I still dont see much value in getting a purely techie role in peoplesoft because of the ORCL takeover and outsourcing of techie work.If the individual can aquire technical and functional knowledge,its there that the cheese lies.


It will probably be very difficult for Oracle to convince customers to switch over completely. In fact, I am sure it is difficult to convince certain customers to even upgrade from one version of Oracle to another.

Why do you think Oracle charges so much for maintenance? The reason is because they can get away with it. And the reason for that is because it is very difficult to switch. (Try convincing your CFO that this change is necessary because it is the latest version of the software. And BTW, it might shutdown the company if it doesn't work... )

If the project is offshore then getting the functional knowledge is more difficult because of the lack of such individuals.


I guess outsourcing is a concern in IT, but remember... these are the systems that processes your paychecks, that processes the purchase orders, that manages the assets in a company, that routes suppliers and factories, etc.

I am pretty sure that these will be the last to be outsourced. And certainly, if it ever get outsourced, it won't be to save money. These systems fail, executives get fired, people don't get paid, factories stop, etc.

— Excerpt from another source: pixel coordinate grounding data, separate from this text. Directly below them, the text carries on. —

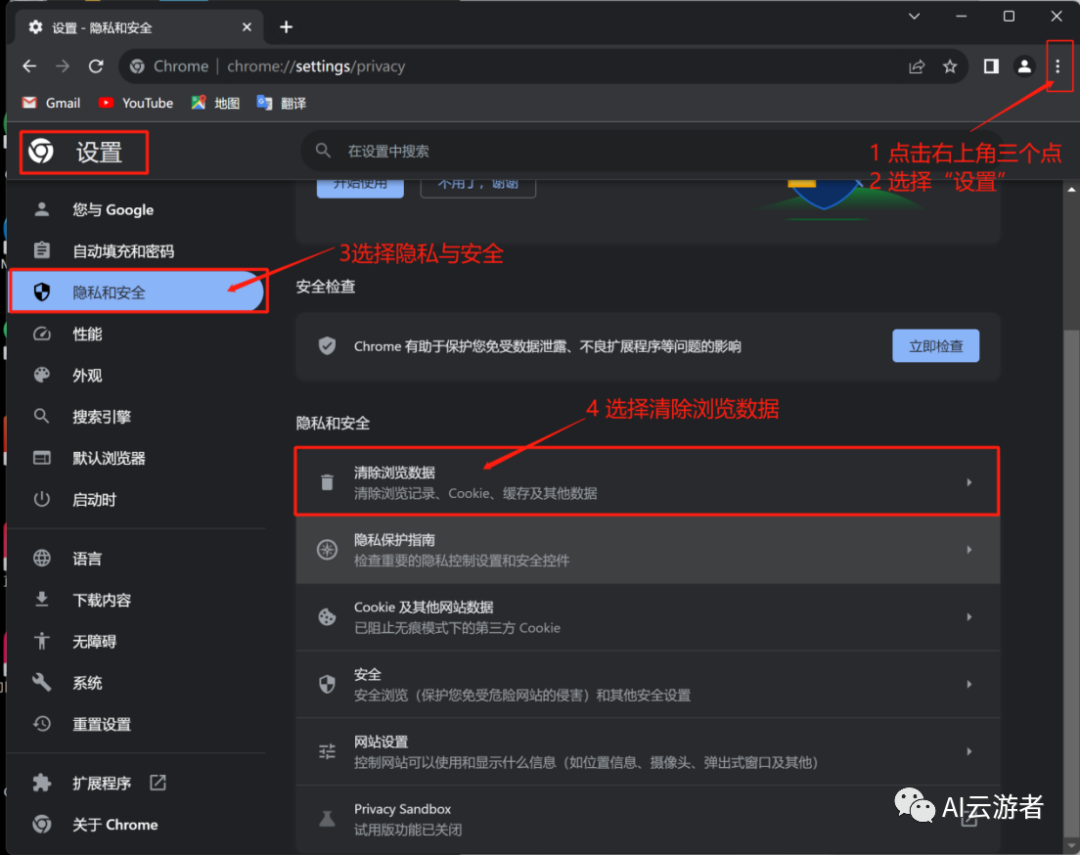Open the YouTube bookmark

[136, 103]
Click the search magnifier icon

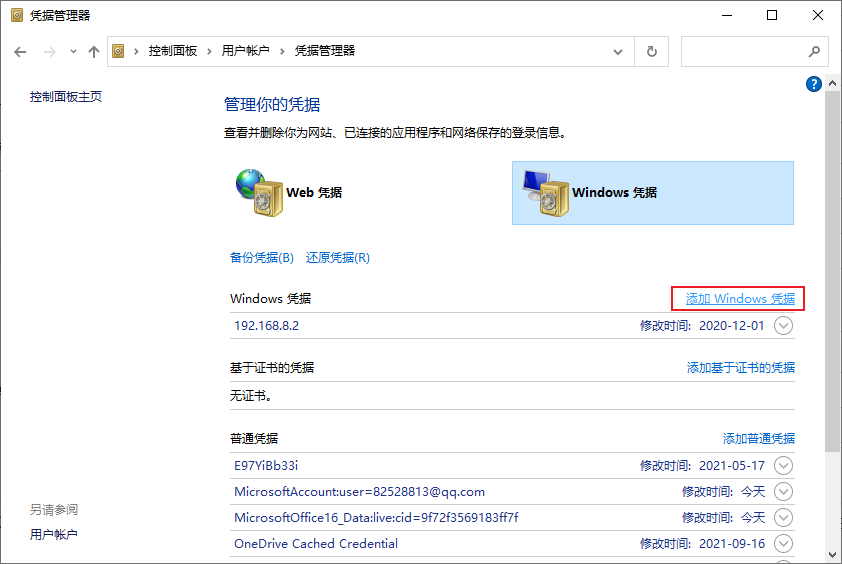point(813,51)
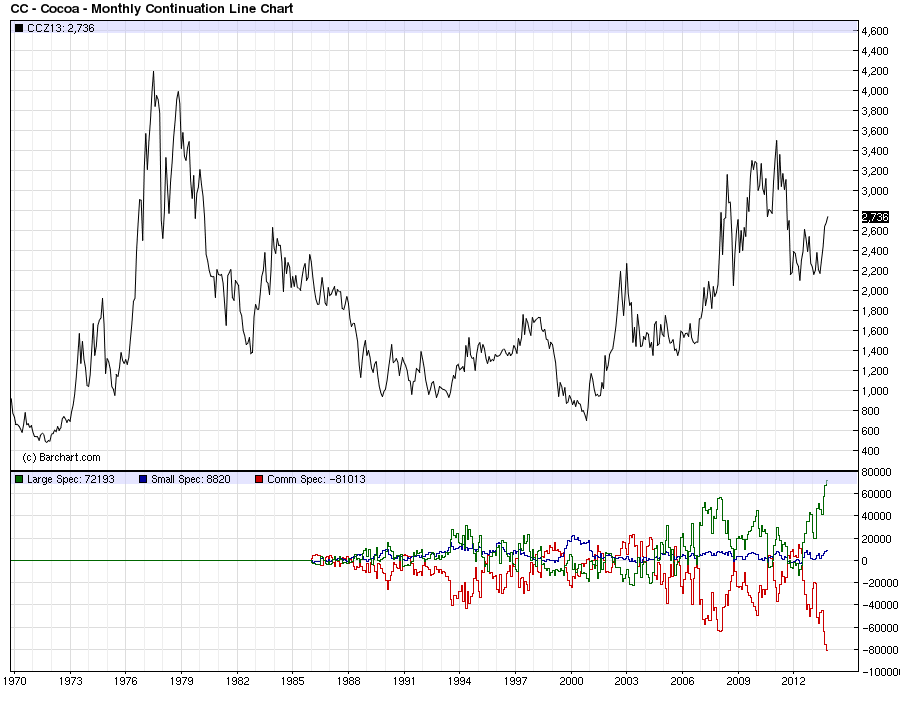This screenshot has width=900, height=712.
Task: Click the Small Spec: 8820 label
Action: [x=191, y=479]
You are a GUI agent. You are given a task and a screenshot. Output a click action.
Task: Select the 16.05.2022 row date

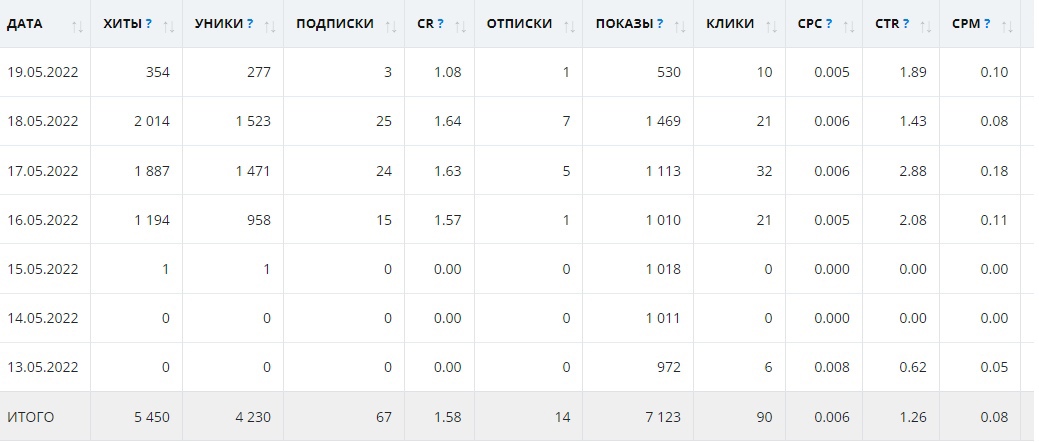tap(43, 220)
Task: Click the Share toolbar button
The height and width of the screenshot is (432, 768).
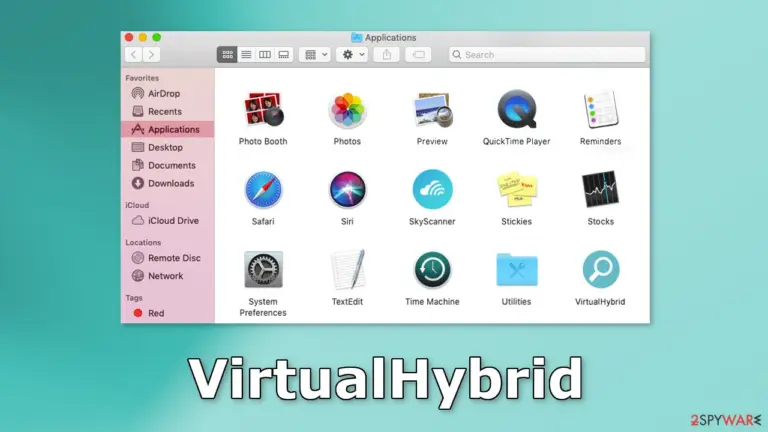Action: pos(386,54)
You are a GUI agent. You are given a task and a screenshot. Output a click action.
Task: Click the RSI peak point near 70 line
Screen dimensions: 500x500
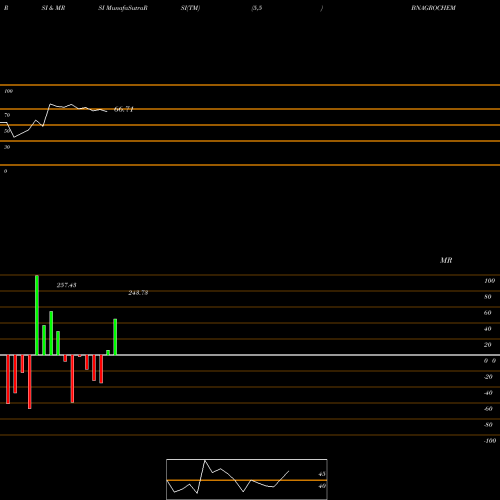pos(50,104)
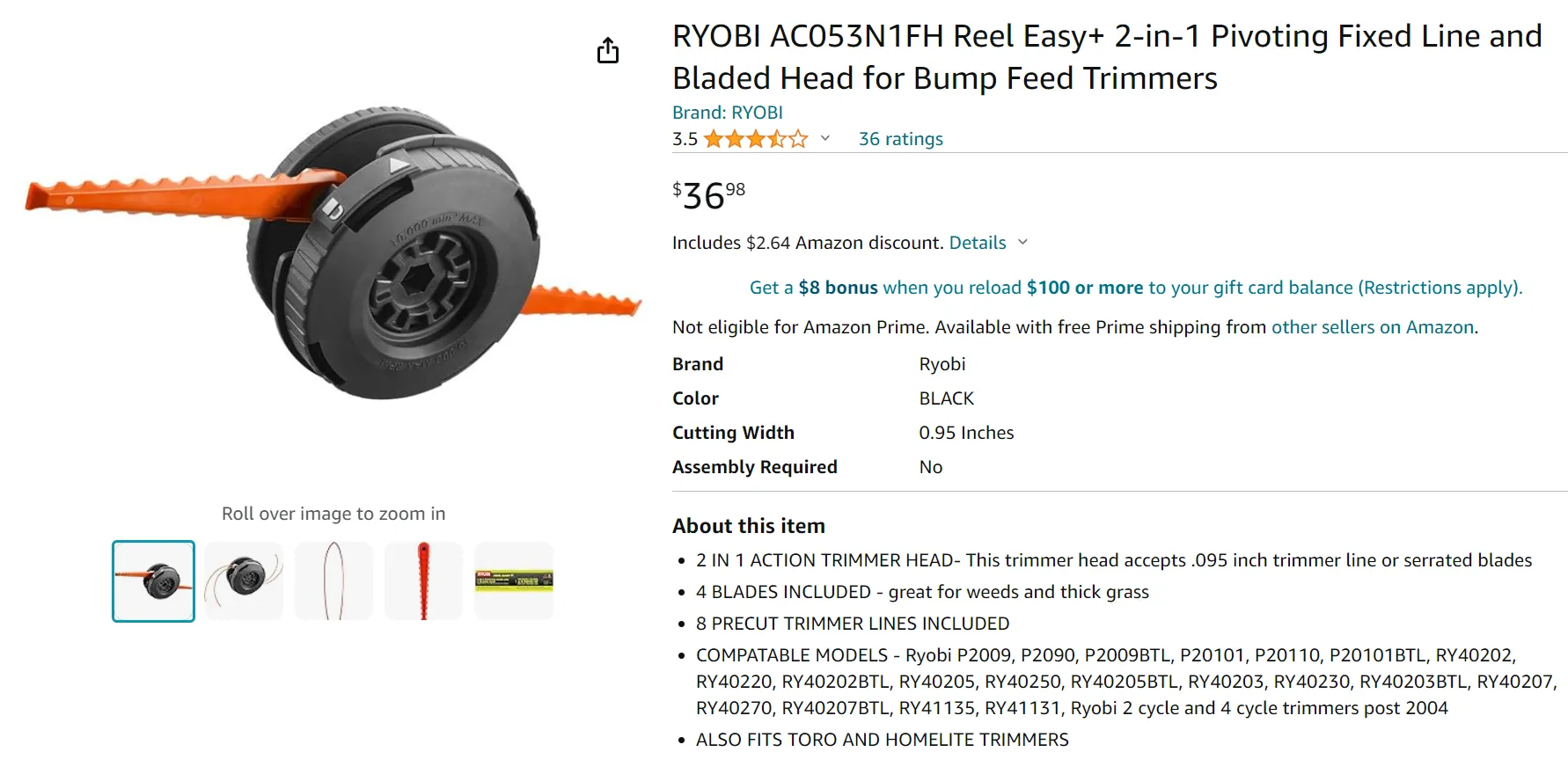Screen dimensions: 1568x774
Task: Expand the Amazon discount Details chevron
Action: (x=1022, y=243)
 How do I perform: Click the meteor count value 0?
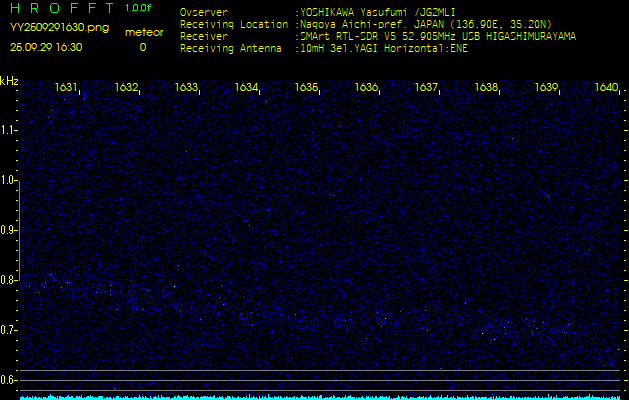click(x=142, y=47)
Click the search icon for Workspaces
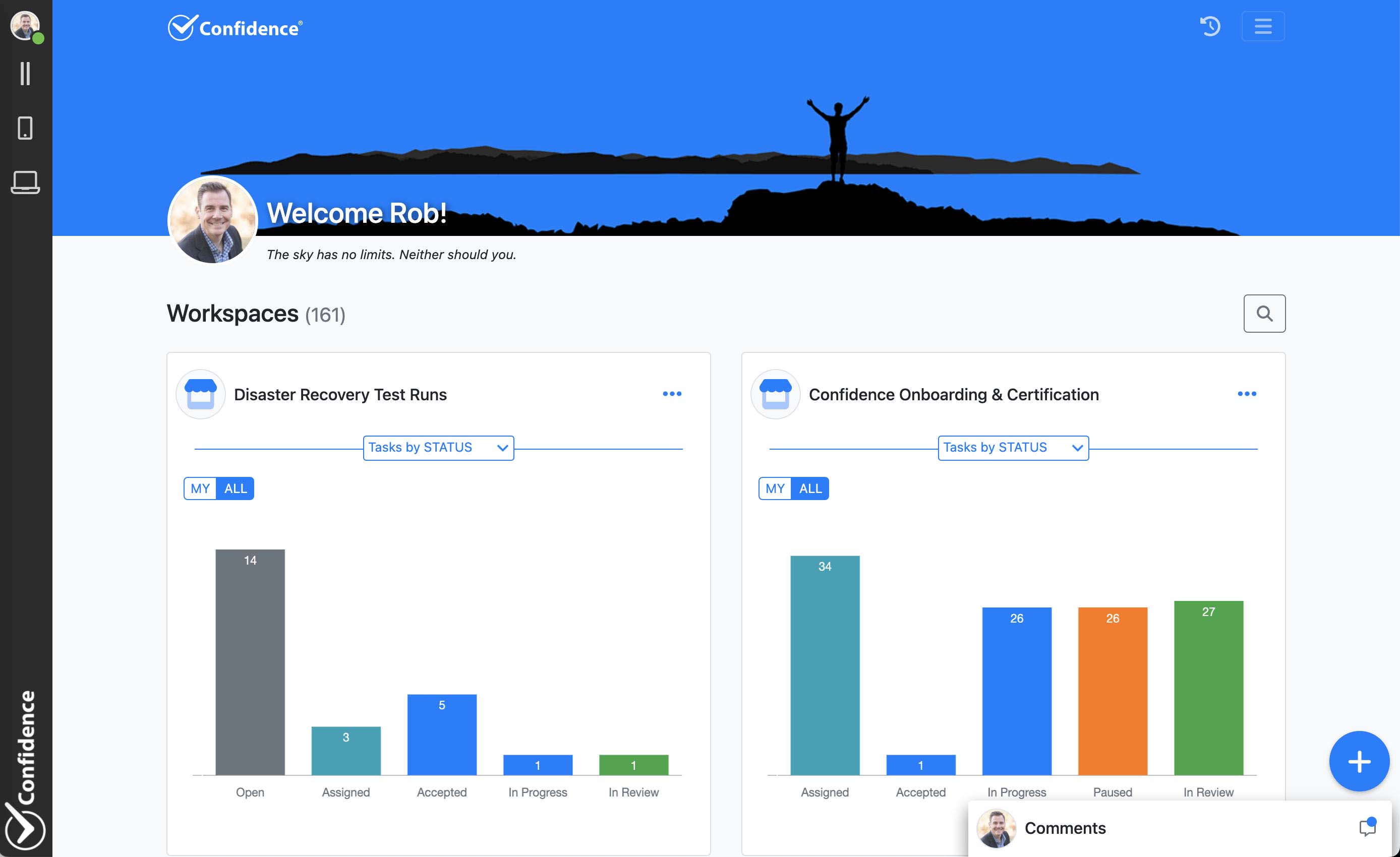 pos(1264,313)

On the other hand services seemed to be getting outsourced. Paychecks are processed externally in many companies. Transportation is being outsourced. But the main motivator is not really to save money (okay, it is a big motivator) -- it is because it is being done better externally. Banks seems to handle paychecks better. And UPS, with all their "brown" commericals seems to be targeted all corporate shipping.

Hope this helps, and please take this with a grain of salt. There may be many companies and regions, where this is just not true.